The management of HBV will be discussed in the second part of the series.
There are 10 HBV geographically distributed genotypes (A-J): B and C in Asia; A, E and D in Africa; and A and D in Western Europe and North America (Kao, 2011).
Genotypes A and B have a more favourable response to treatment with pegylated interferon than other types. Genotypes C and D are associated with more serious disease and HCC (Bonino et al, 2010).
Signs and symptoms of chronic HBV
People with CHB often do not have symptoms, so those with the disease may have no way of knowing that they are infected. However, some complain of fatigue, aches and pains, fever, loss of appetite, nausea and abdominal pain.

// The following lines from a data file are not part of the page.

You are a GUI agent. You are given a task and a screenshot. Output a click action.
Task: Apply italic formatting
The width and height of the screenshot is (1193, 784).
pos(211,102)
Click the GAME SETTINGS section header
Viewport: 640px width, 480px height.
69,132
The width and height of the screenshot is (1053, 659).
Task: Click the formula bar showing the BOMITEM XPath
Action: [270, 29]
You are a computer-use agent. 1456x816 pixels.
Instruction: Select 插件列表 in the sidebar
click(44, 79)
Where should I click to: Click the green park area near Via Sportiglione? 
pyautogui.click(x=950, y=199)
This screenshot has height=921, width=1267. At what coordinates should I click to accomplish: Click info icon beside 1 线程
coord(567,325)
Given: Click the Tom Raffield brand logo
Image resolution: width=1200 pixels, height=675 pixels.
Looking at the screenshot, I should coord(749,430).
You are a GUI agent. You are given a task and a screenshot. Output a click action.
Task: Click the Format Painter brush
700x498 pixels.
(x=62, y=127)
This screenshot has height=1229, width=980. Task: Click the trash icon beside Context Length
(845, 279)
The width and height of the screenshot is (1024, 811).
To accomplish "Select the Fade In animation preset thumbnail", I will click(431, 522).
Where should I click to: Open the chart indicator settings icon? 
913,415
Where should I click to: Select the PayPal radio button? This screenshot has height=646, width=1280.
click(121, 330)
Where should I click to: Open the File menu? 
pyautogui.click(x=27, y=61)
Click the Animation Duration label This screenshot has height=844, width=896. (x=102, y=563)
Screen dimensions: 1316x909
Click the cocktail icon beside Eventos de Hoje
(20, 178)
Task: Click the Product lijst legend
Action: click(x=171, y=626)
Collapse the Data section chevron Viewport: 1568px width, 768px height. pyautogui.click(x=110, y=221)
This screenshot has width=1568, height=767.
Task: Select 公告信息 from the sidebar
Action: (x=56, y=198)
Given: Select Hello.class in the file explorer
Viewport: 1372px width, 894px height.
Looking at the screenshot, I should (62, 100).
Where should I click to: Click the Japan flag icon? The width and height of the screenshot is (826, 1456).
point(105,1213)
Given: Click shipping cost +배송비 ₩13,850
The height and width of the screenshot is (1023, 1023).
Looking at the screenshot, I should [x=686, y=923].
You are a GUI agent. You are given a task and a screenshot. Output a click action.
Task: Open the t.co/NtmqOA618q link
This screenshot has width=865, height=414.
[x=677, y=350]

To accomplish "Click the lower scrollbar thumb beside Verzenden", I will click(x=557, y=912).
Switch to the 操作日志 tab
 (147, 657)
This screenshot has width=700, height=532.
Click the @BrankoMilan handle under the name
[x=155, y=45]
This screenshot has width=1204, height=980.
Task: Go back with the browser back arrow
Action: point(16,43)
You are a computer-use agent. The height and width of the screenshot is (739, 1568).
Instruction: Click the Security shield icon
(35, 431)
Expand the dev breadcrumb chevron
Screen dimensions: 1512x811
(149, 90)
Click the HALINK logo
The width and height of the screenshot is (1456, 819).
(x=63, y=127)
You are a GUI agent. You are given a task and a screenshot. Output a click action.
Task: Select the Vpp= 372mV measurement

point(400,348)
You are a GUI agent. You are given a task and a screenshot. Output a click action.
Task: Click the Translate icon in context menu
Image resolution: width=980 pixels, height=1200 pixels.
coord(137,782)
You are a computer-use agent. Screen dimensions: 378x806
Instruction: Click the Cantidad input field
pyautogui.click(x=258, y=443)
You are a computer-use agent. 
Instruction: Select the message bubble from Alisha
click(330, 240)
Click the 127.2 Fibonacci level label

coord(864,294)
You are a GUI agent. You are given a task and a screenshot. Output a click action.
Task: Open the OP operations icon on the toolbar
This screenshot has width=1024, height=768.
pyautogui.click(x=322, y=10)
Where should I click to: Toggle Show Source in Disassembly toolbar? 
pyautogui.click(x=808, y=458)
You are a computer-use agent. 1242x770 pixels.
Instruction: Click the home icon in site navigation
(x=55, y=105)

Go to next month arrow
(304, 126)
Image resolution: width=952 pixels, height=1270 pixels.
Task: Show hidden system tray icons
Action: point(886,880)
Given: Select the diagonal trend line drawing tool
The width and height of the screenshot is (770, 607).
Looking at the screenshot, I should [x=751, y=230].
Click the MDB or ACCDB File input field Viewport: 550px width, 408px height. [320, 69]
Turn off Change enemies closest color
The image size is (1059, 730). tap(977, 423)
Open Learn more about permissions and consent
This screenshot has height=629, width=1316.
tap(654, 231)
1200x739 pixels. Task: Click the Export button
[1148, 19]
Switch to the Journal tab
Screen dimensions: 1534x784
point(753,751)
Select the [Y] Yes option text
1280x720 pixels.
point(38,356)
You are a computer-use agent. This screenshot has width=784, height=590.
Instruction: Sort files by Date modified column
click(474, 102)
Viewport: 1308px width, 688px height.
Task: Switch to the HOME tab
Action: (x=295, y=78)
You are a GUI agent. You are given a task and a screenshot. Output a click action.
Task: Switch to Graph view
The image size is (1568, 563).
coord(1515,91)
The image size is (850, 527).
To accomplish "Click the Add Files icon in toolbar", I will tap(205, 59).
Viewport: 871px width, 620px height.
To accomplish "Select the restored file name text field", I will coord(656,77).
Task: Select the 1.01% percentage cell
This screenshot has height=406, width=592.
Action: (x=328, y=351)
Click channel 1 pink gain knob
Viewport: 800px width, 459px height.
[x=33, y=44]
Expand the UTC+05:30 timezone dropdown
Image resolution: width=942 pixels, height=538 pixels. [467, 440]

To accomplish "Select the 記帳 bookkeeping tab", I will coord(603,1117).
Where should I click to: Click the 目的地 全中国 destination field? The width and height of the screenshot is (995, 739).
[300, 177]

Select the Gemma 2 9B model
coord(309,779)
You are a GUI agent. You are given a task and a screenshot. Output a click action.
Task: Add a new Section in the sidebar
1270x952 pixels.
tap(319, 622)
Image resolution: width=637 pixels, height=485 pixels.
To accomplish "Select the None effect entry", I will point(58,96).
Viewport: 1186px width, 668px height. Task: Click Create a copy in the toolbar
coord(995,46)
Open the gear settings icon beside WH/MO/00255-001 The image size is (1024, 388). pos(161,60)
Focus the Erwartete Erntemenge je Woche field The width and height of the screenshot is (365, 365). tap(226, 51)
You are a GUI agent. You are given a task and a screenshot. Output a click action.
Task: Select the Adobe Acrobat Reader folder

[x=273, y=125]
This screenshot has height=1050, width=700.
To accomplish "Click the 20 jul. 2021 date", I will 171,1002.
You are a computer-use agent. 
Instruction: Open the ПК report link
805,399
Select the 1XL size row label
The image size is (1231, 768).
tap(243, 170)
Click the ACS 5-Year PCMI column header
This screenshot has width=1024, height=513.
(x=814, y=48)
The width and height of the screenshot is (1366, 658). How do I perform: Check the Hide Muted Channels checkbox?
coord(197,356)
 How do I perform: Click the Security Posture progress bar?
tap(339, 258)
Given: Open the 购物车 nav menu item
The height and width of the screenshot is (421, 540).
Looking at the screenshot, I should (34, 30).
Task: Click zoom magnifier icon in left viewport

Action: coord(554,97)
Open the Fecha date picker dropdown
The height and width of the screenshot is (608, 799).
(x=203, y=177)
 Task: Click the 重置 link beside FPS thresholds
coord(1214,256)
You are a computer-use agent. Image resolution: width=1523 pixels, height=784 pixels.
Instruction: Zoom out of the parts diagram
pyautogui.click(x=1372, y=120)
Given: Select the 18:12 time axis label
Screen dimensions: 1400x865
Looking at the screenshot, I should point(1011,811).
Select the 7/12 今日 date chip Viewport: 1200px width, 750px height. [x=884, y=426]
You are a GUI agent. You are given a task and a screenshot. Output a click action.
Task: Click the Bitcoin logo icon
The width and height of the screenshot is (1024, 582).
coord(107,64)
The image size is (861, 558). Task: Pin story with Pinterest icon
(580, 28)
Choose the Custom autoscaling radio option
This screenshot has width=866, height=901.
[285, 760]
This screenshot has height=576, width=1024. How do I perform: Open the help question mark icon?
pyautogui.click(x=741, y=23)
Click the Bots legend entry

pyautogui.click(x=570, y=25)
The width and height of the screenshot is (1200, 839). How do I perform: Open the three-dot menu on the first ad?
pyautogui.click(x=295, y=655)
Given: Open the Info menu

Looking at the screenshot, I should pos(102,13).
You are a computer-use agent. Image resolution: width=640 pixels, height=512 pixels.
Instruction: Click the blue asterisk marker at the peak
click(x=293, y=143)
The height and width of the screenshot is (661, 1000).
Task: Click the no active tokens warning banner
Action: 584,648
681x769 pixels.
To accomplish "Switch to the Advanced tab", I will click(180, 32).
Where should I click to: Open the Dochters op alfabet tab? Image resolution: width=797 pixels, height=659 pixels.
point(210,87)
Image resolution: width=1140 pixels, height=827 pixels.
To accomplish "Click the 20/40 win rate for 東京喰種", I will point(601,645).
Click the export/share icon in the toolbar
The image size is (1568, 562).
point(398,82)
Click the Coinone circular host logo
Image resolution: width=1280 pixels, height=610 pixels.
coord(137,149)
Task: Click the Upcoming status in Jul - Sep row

The majority of acute HBV infections are also asymptomatic but around 30% of adults will present with jaundice, fatigue, poor appetite, weight loss, nausea and vomiting, abdominal pain, pyrexia, dark urine and light stools (Aspinall et al, 2011).
HBV is diagnosed with a blood test to detect hepatitis B surface antigen (HBsAg). The different HBV serological markers (Table 3) may be used collectively to determine a person’s HBV status. These are shown in Table 4.
Since 2000, all pregnant women have been tested for HBV. The National Institute for Health and Care Excellence (2012) has published a new guideline to promote HBV and hepatitis C virus testing. The guideline recommends that the at-risk groups listed in Box 1 are tested for HBV, and given counselling before and afterwards.
All those who test positive for HBV surface antigen should be referred to a specialist centre within six weeks. Pregnant women should be assessed by a specialist within six weeks of receiving the screening test result so treatment can be offered in the third trimester if necessary (NICE, 2013).
HBV is preventable through vaccination; this is generally a course of three injections given over six months, although accelerated courses are available. NICE (2012) and The Green Book (HM Government, 2009) both recommend that high-risk groups are vaccinated against HBV.
HBV infection can be prevented through vaccination, but CHB remains an international issue and an increasing problem in the UK due to a lack of awareness and the asymptomatic nature of the disease.
The future financial implications of CHB to the health service could potentially be huge if action is not taken.
NICE (2012) has produced guidance to promote and offer testing to people at increased risk of HBV infection. The guidance, which has been universally welcomed, includes raising awareness measures and educational and training programmes.